During Speak Easy’s five-and-a-half-year run, we had over 350 performances on our stage with over 150 of them being by unique readers. If it wasn’t for Covid causing the cancellation of over a year’s worth of shows, that number would be much higher.
Our last show was in June 2022, after which I moved out to New Mexico. (You can read about that here.) With my relocation came the end of Rochester Spoken Word. Perhaps I will resurrect it as Albuquerque Spoken Word in the future.
Listen To Your Mother Rochester
Ann Imig founded Listen To Your Mother with a show at the Barrymore Theatre in Madison, Wisconsin, on Mother’s Day 2010. The show consisted of 12 local writers telling their personal stories of mothers, motherhood, and all things Mom. I guess the show was a success, because she licensed the idea soon after, and now there are LTYM shows annually in cities throughout North America. Since 2015, Rochester, New York, has been one of those cities.
I’m happy to say I was selected to be part of the Rochester cast for 2022 and read my story about sex ed in the Seifritz house on the Hochstein School Performance Hall stage on May 7. You can read about my LTYM experience here or watch my performance here.

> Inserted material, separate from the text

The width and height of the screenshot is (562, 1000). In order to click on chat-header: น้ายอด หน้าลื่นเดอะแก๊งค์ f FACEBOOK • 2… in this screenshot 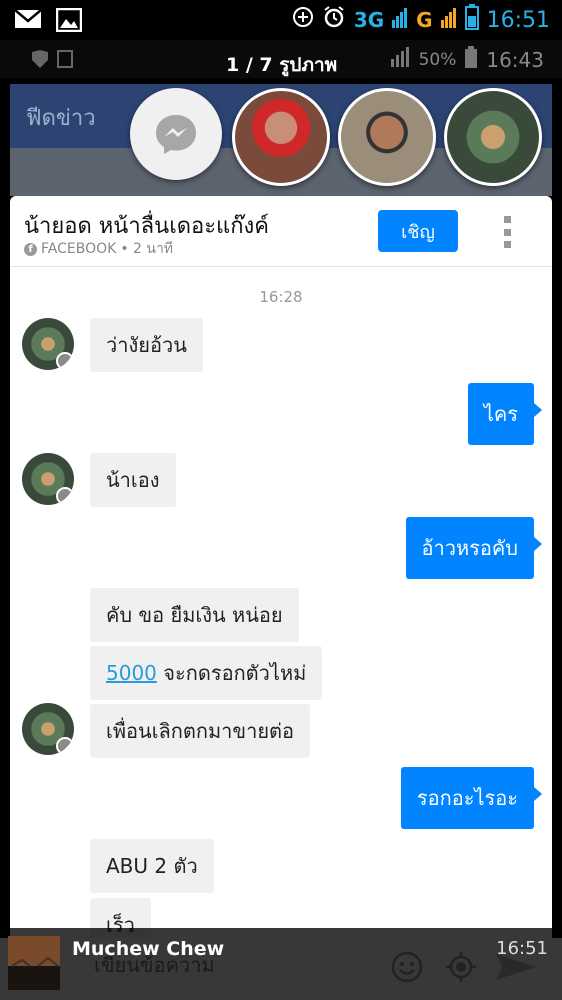, I will do `click(281, 232)`.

The Best of Rochester Spoken Word Short Story Contest 2020
Just as Covid was taking a foothold in the US, Rochester Spoken Word was collecting submissions for our first-ever short-story contest. We got through the judging process, picked winners, sent our prizes, and then pretty much shut down. Eventually, I gathered up the eight stories we felt were worthy of publication, edited them for format (with the blessing of the authors), and published them as The Best of Rochester Spoken Word Short Story Contest 2020. This entailed working on the layout, designing the cover, writing the preface and cover blurb, and a myriad of other things that goes with self-publishing a book. In the end, everyone was happy with the final product.
Mountains Can Move
Before Covid, I taught a few courses at Writers & Books. One of those was a dialogue-writing course. During one class, a student shared part of a story he was working on. I gave him some pointers and assisted with some minor editing. He eventually asked if he could enlist my services to edit his entire novel. We agreed on a price and I dove in offering everything from simple line editing to plot and flow suggestions. It was a great experience for both if us, and in the end he published his first novel, Mountains Can Move. I’m proud to have been a part of it.